TORONTO (Dec. 30) — His debut with the Maple Leafs ended inauspiciously on Friday night in Denver when J.T. Compher scored in overtime to give Colorado a 4–3 victory. But, Calvin Picard, surely unbeknownst to him, matched a familiar number in Leaf annals, becoming the 67th goalie to see action for the Blue and White since the 1967 Stanley Cup victory. The revolving door of puck–stoppers began Oct. 14, 1967 when the late Johnny Bower helped blank Chicago, 5–1, in the ’67–68 season opener at Maple Leaf Gardens. Picard joined Frederik Andersen and Curtis McElhinney as netminders to play for the Maple Leafs this season.

  
J.T. COMPHER OF COLORADO SNAPS O.T. WINNER PAST CALVIN PICARD FRIDAY NIGHT. SPORTSNET

Here is the full list of 67 Leaf goalies since ’67. How many do you remember?
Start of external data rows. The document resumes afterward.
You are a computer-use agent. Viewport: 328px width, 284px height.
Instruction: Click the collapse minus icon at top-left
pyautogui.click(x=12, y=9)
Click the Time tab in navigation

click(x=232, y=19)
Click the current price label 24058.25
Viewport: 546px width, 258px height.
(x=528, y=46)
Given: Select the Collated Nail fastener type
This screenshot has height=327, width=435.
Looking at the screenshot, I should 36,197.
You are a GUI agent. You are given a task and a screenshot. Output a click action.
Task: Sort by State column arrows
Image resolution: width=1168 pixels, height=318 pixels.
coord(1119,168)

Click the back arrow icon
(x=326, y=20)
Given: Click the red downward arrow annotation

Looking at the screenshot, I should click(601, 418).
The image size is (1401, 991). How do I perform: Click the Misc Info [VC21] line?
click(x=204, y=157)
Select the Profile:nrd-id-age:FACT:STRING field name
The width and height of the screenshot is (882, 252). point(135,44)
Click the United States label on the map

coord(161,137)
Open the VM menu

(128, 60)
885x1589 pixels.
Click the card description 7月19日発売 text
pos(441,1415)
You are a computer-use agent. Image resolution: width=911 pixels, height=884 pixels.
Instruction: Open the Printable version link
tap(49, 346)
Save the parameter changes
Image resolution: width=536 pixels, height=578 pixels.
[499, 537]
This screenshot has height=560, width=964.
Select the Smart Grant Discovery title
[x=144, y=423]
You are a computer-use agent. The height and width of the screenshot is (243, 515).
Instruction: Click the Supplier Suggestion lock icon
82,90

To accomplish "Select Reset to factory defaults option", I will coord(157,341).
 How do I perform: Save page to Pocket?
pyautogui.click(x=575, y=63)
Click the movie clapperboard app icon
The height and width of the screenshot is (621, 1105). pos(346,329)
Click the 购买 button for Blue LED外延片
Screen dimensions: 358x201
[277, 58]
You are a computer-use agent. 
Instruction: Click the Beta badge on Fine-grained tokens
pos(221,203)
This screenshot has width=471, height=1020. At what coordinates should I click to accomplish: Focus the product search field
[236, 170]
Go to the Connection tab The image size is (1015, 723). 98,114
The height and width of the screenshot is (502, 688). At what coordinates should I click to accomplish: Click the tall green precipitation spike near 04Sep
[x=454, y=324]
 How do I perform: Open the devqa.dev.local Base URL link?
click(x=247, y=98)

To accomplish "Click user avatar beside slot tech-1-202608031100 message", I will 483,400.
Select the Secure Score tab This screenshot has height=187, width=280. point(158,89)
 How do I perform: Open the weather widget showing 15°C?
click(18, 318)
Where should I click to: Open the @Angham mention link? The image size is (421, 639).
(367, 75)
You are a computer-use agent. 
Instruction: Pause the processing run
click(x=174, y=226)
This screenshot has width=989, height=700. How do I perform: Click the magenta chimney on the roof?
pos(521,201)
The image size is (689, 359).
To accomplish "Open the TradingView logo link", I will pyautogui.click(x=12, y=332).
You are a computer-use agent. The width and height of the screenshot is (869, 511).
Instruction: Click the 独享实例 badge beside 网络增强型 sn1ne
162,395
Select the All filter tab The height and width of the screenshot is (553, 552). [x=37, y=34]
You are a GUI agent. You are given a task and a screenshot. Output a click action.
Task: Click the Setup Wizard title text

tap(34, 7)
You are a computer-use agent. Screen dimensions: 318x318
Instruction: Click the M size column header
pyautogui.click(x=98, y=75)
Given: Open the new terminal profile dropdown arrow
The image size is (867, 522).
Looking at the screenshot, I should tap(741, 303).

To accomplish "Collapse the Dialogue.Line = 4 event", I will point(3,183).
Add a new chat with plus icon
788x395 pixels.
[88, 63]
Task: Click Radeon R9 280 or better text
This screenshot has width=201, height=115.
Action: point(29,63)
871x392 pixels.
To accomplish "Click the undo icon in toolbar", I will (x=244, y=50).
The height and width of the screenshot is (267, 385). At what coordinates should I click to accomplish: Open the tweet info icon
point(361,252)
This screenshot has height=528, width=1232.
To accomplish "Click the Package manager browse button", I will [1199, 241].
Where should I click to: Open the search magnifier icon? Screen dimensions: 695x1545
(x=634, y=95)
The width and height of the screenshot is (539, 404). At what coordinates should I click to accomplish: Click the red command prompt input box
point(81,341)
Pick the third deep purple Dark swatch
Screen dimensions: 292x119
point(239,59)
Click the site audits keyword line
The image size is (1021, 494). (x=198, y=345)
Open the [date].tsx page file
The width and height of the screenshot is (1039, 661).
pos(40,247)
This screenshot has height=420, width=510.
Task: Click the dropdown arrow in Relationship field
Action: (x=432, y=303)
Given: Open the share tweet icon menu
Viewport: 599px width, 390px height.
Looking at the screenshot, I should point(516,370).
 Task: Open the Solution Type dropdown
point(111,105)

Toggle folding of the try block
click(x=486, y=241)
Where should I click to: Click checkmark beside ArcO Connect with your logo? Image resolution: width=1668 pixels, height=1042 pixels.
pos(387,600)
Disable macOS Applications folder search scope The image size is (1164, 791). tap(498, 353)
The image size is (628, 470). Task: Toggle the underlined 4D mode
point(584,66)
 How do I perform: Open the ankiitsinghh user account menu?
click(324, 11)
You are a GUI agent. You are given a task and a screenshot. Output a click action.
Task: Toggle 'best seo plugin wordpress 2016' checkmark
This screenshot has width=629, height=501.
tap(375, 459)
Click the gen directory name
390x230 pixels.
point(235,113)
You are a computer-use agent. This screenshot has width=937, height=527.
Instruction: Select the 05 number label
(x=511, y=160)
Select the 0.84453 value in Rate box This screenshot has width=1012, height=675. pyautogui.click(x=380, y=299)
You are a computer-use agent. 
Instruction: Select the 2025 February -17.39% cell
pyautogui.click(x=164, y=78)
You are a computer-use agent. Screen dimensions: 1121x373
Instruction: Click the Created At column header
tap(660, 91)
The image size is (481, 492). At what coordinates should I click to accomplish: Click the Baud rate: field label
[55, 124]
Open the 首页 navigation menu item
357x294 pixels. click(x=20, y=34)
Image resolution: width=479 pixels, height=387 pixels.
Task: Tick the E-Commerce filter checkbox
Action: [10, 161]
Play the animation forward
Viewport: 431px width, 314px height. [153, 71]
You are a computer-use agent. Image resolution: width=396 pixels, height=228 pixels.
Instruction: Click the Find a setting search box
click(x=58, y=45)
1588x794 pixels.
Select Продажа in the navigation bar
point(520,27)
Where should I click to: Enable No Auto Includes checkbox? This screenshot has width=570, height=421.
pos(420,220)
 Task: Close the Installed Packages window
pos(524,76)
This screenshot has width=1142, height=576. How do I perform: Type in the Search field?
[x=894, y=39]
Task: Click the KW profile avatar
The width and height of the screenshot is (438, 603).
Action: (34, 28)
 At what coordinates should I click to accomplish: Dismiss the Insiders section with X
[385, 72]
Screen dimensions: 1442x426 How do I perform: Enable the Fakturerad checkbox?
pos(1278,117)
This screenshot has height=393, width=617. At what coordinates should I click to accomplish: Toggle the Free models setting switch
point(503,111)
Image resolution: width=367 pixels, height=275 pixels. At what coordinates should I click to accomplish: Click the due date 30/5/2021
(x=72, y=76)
JOHNNY BOWER, BRUCE GAMBLE, AL SMITH, MARV EDWARDS, GERRY McNAMARA, JACQUES PLANTE, BERNIE PARENT, MURRAY McLACHLAN, GORD McRAE, RON LOW, DOUG FAVELL, DUNC WILSON, ED JOHNSTON, PIERRE HAMEL, WAYNE THOMAS,  MIKE PALMATEER, PAUL HARRISON, JIRI CRHA, CURT RIDLEY, VINCENT TREMBLAY, JIM RUTHERFORD, MICHEL (BUNNY) LAROCQUE, BOB PARENT, RICK ST. CROIX, ALLAN BESTER, KEN WREGGET, BRUCE DOWIE, TIM BERNHARDT, DON EDWARDS, JEFF REESE, MARK LaFOREST, PETER ING, DAMIAN RHODES, GRANT FUHR, FELIX POTVIN, RICK WAMSLEY, DARREN PUPPA, DON BEAUPRE, MARCEL COUSINEAU, GLENN HEALY, CURTIS JOSEPH, COREY SCHWAB, TOM BARRASSO, SEBASTIEN CENTOMO, ED BELFOUR, MIKAEL TELLQVIST, TREVOR KIDD, JEAN-SEBASTIAN AUBIN, ANDREW RAYCROFT, SCOTT CLEMMENSEN, VESA TOSKALA, MARTIN GERBER, JUSTIN POGGE, JEAN-SEBASTIEN GIGUERE, JONAS GUSTAVSSON, JOEY MacDONALD, JAMES REIMER, BEN SCRIVENS, JUSSI RYNNAS, JONATHAN BERNIER, DREW MacINTYRE, GARRET SPARKS, FREDERIK ANDERSEN, JHONAS ENROTH, ANTOINE BIBEAU, CURTIS McELHINNEY, CALVIN PICKARD.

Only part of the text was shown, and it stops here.